The author’s main “message” in this book is that the past was not BETTER. Often it was worse than the present.

This book is somehow lacking in narrative drive. Maybe this is what happens when an author has a message and a plot in mind and then writes a book around them. The alternative is the Stephen King approach – create your characters and turn them loose! Let them surprise you! (See blog post December 21, 2013.)

More quibbles… Once again I ask, “If a person or historical period is so interesting, why fictionalize it?” (See blog post December 6, 2013 about the novel Orphan Train.) I suspect that writing fiction is easier, and the author can slant the work according to his or her (contemporary) biases.

I wonder if Diament consulted too many experts while writing this book, leaving me feeling the lack of a distinct “voice”. I read her highly popular, earlier novel The Red Tent and had the same reaction to it – good, but somehow not as “great” as many people seemed to find it.

One (tangential) reason why I read this book was because the title reminded me of Nat Hentoff’s lively memoir (published in 1986), Boston Boy, subtitled growing up with jazz and other rebellious passions. No resemblance. Hentoff wrote voluminously on music and American politics. At age 89, he is still writing! Check him out!

Keep The Boston Girl in mind for a rainy afternoon or boring wait during travel. It will keep you occupied, but not make you miss your plane!

“Stern Men: A Novel” by Elizabeth Gilbert

I read this book because Gilbert’s Signature of All Things was such a delight. Stern Men was another truly great read. For starters, there’s the title pun – stern as in the back of a boat, stern as in taciturn and disapproving. And the stern man is number two on a boat, after the captain. Often the secondary characters in this book are unexpectedly interesting and important. That’s a lot to pack into a short title!

A quick plot synopsis would be: Romeo and Juliet with a happy ending.

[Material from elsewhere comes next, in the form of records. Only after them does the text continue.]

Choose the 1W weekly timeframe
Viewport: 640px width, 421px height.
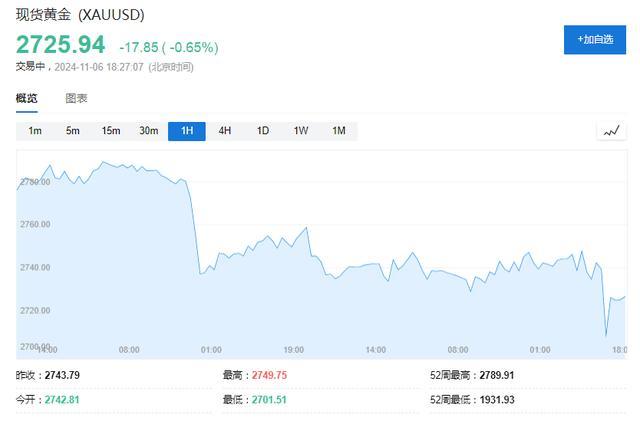pyautogui.click(x=301, y=131)
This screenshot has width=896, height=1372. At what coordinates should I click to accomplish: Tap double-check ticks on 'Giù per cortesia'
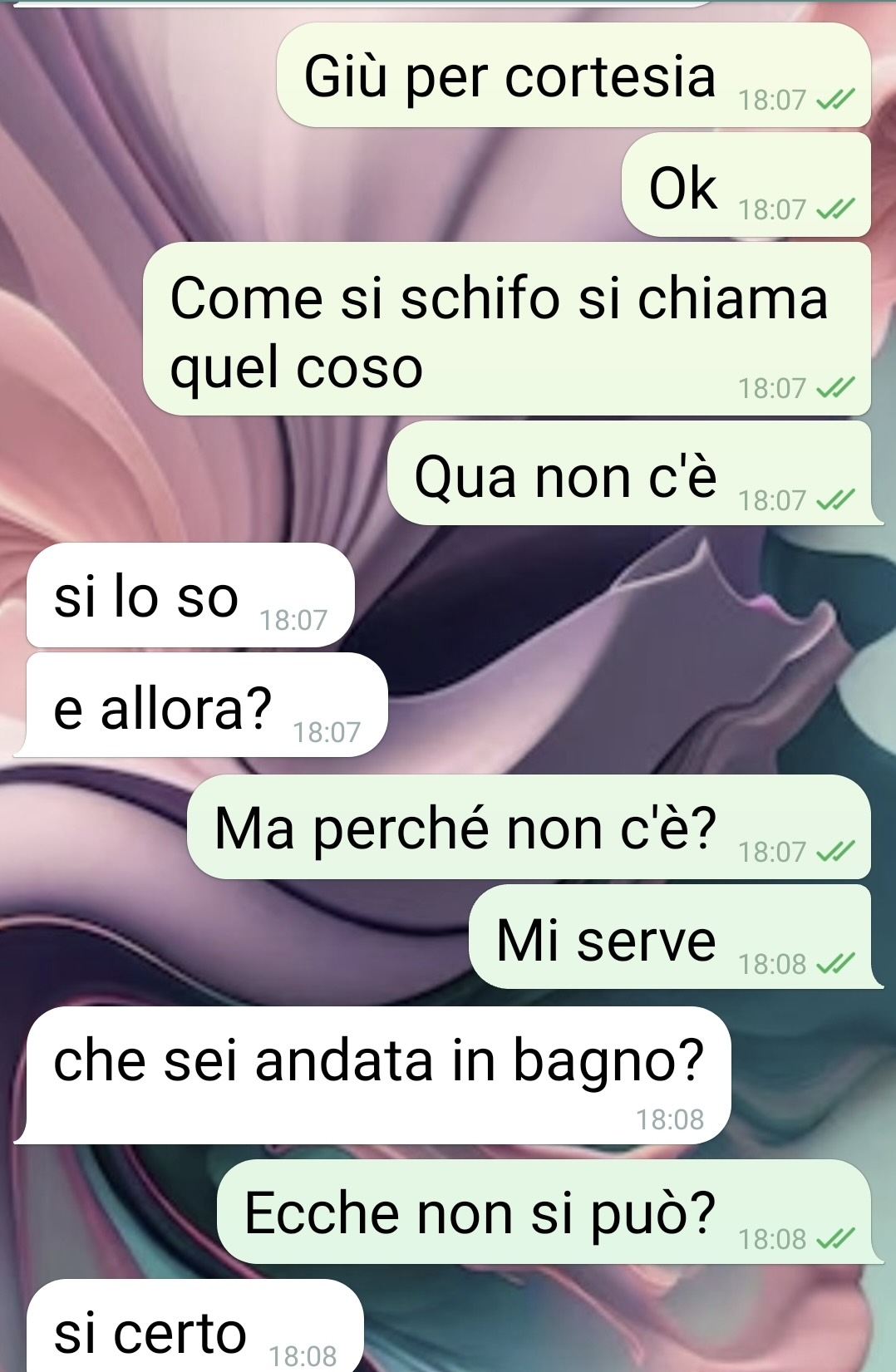[835, 101]
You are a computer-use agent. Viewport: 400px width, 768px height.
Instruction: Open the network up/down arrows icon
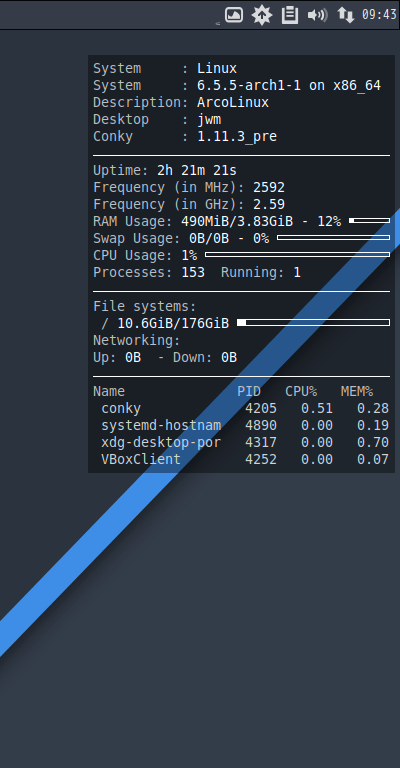(346, 15)
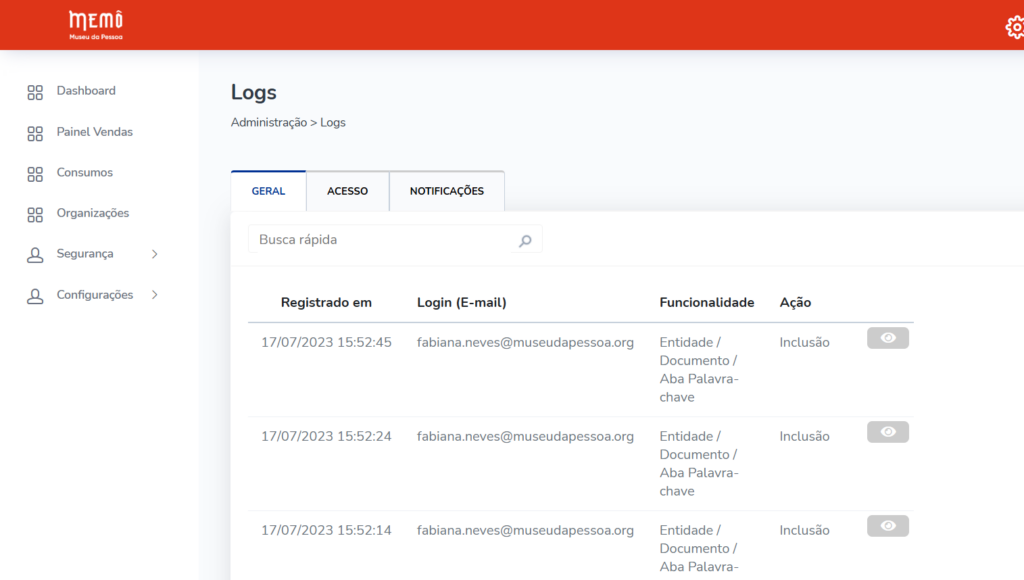
Task: View details of the 15:52:24 log entry
Action: (x=887, y=432)
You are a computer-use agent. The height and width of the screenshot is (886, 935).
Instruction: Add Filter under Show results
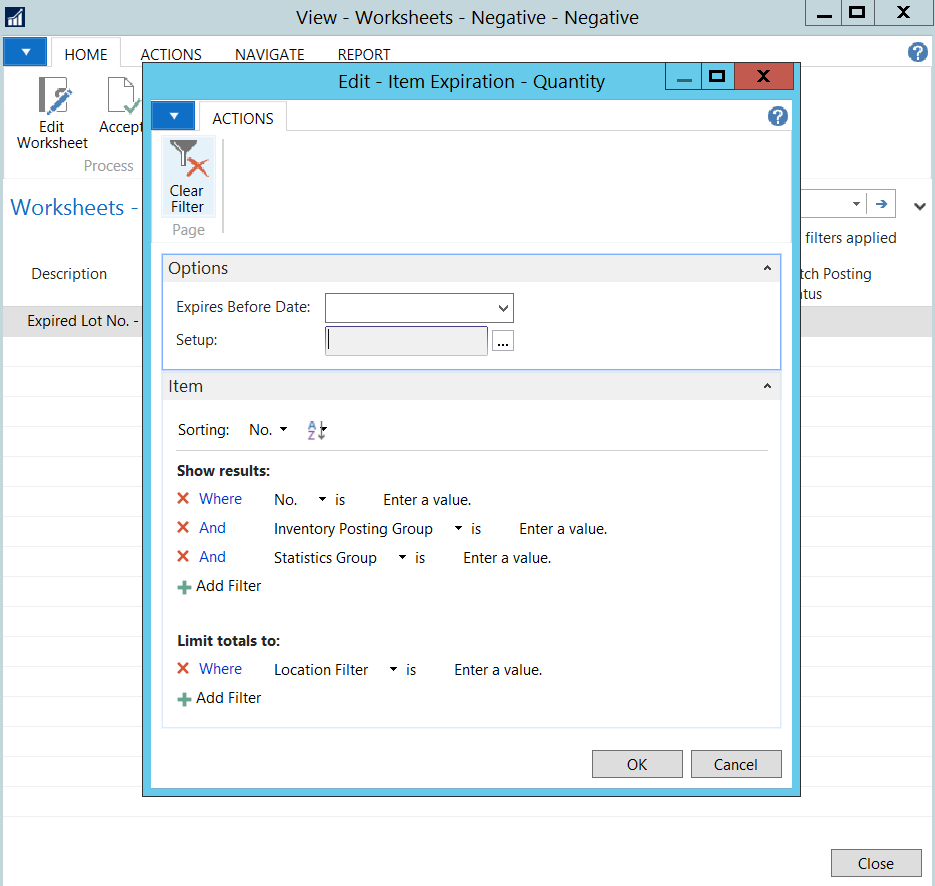coord(220,586)
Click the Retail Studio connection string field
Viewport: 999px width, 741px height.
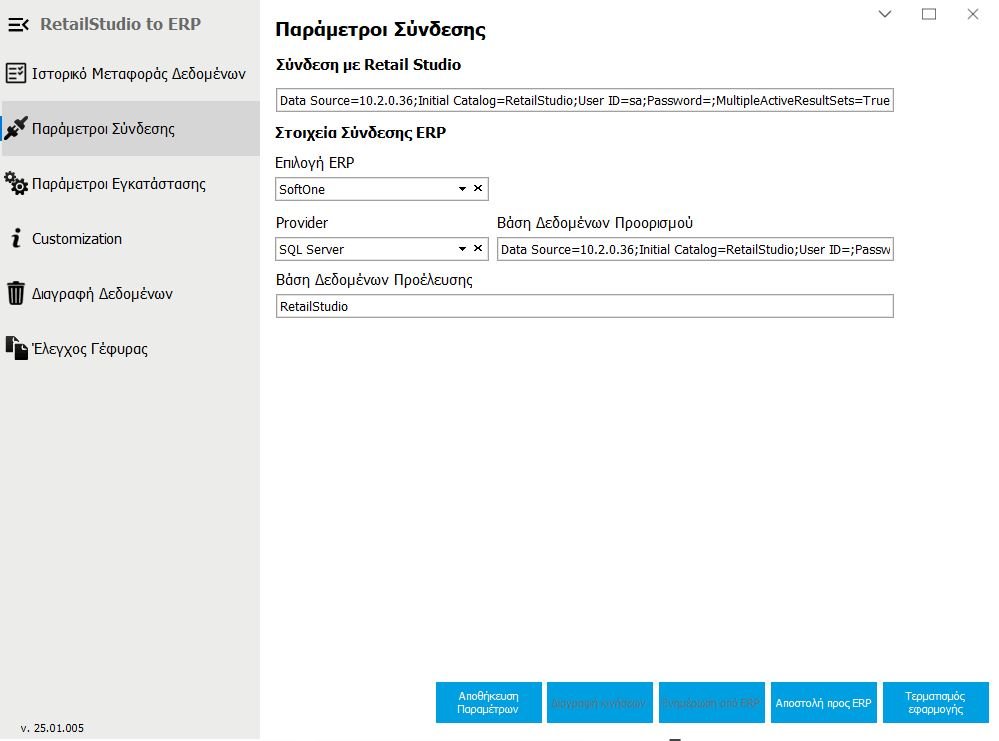(x=584, y=101)
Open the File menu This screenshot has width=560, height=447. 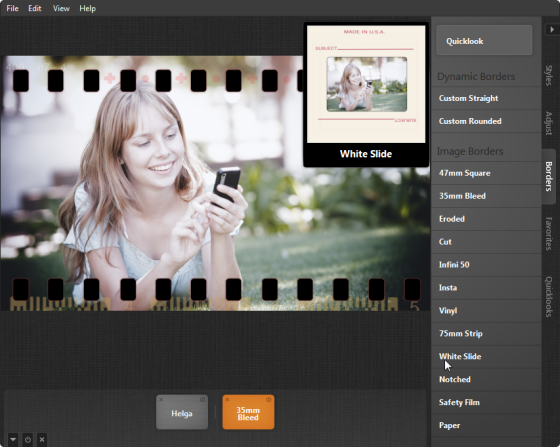click(x=12, y=8)
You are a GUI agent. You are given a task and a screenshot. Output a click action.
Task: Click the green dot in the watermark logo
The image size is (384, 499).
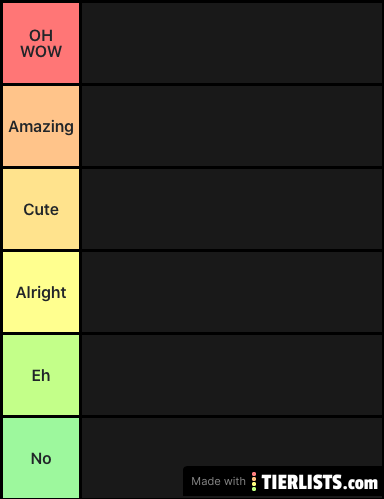tap(254, 489)
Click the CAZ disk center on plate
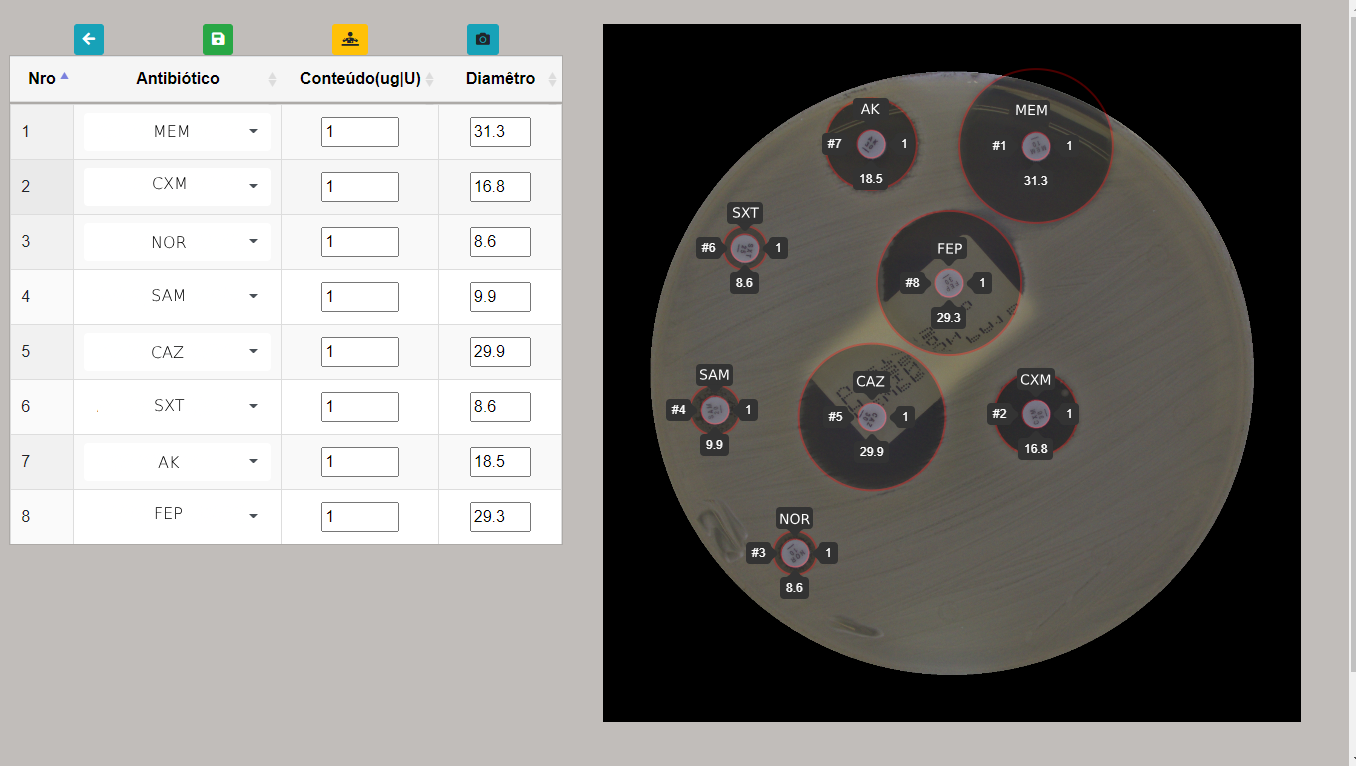The width and height of the screenshot is (1356, 766). [x=871, y=416]
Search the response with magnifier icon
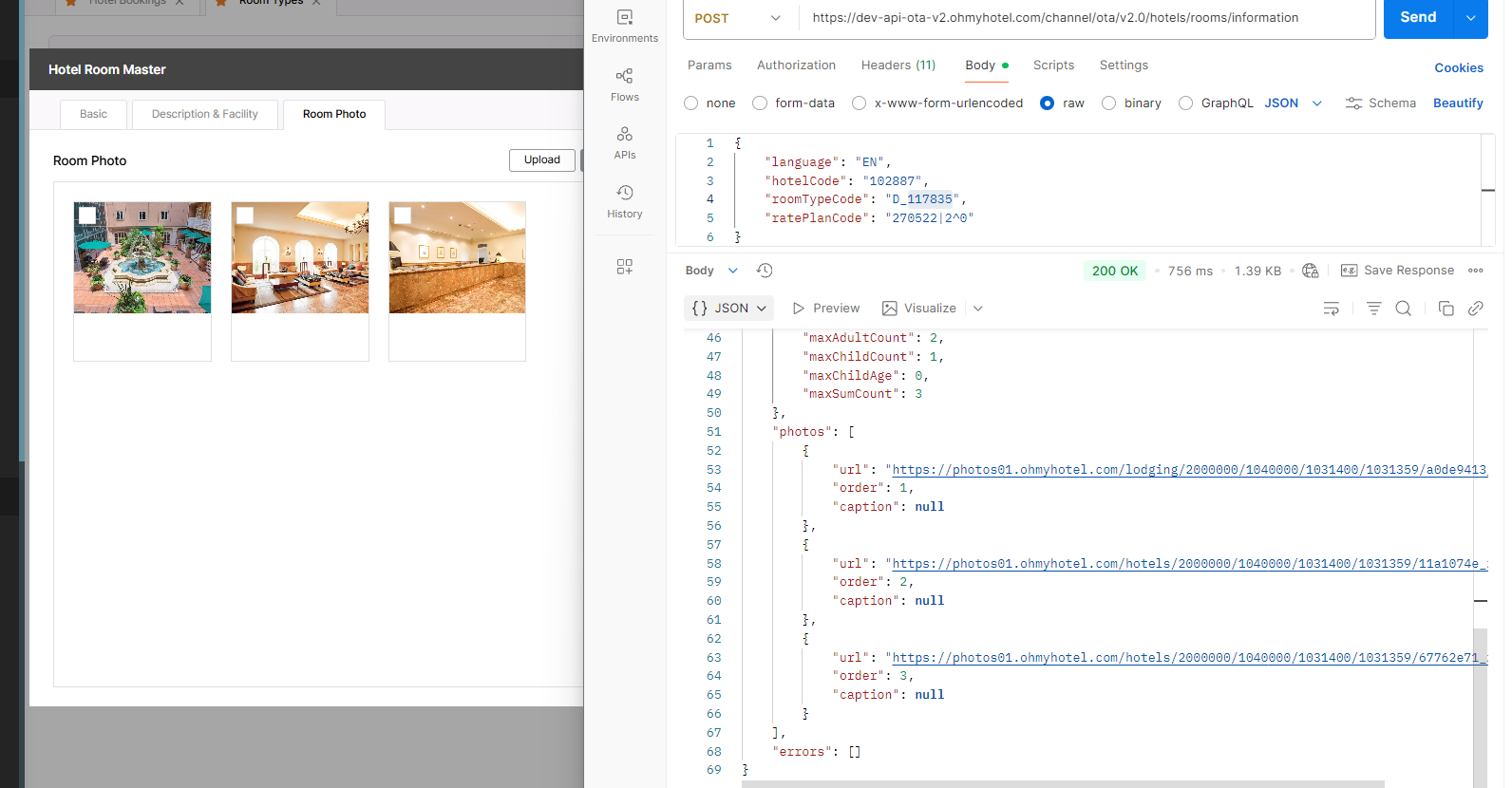The image size is (1512, 788). pos(1403,308)
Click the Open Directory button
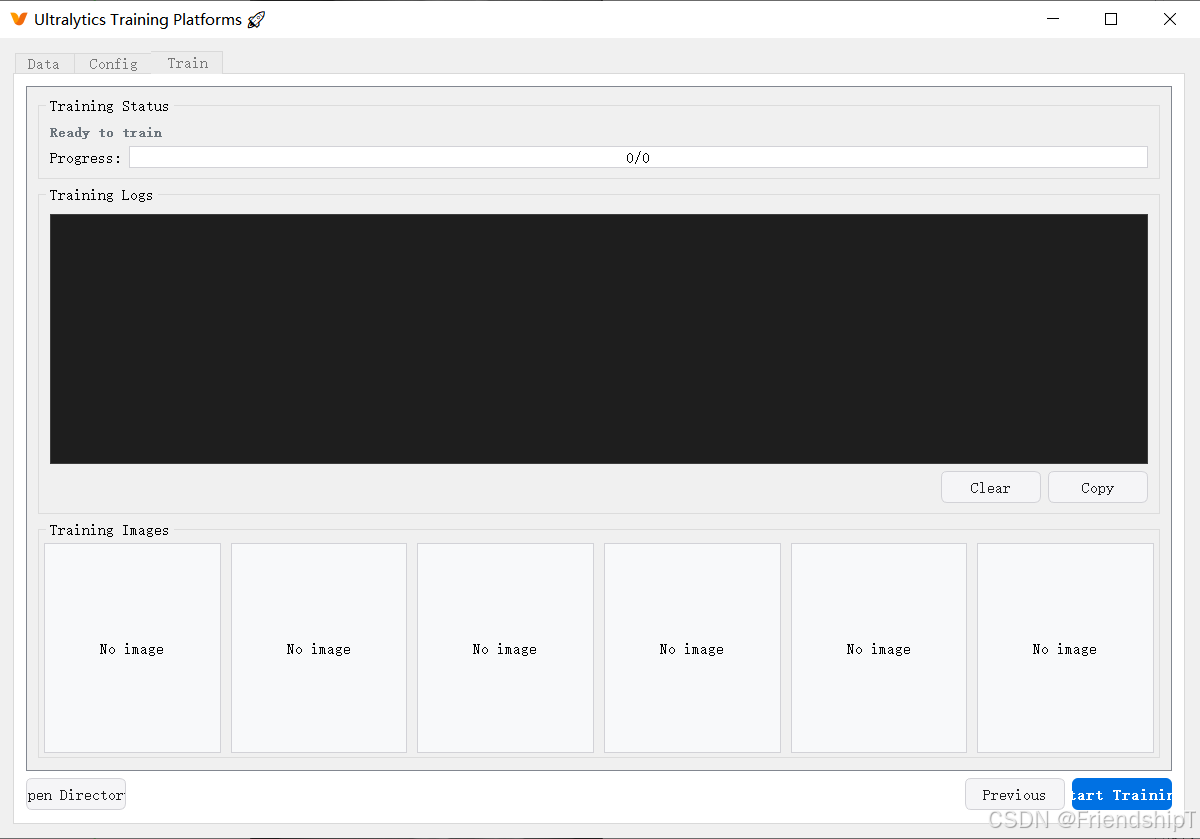 tap(75, 794)
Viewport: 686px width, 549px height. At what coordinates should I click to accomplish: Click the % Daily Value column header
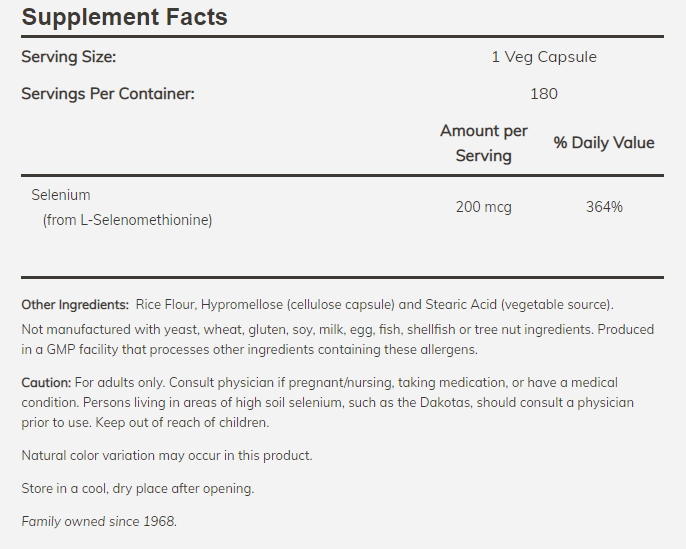tap(604, 143)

Stern Men takes place off the coast of Maine, on a pair of imaginary islands occupied by lobstermen, their families and a few odd hangers on. In the past, the granite industry had temporarily brought prosperity and “summer people” to the islands. The ancient heir to that industry connives and manipulates to bring the island communities into modern times and save them from economic ruin, but we don’t learn this until the very end of the book.

The setting dominates Stern Men more than is the case in Signature of All Things.

The story is told from the from the point of view of Ruth Thomas, who returns to her island home after attending an exclusive boarding school in Delaware. Ruth is the granddaughter of an orphan adopted by the granite magnate’s family. She does not “belong” anywhere, but chooses island life. The time frame is the 1960s and 1970s. Most of what happens in the US bypasses the isolated islands. There is ONE reference to marijuana and a passing allusion to the Viet Nam war.

I was, of course, reminded of Linda Greenlaw, who wrote three nonfiction books about fishing off the coast of Maine before trying her hand at fiction with the murder mystery Slipknot. I liked Greenlaw’s lively and amusing nonfiction, but Slipknot lacked depth. I think she was trying to emulate Janet Evanovich. AND she was pushing a message. I’m getting tired of fiction with a message. Greenlaw’s message is explicated in an “Author’s Note” at the very end of the book. Please! Tell me a story or send me a message – but don’t do both!

There is, in fact, a message in Stern Men, but it’s tucked into a rant by a minor character, the stiff necked local pastor, who understands too well what damage greed and stubbornness can do to a community. He’s one of the minor characters that makes me wish for MORE – another chapter, another book, more of this wonderful fictional world Gilbert has created.

Stern Men qualifies as literary fiction, a term I still don’t entirely understand, but from me it is a high compliment, like saying that something may stand the test of time.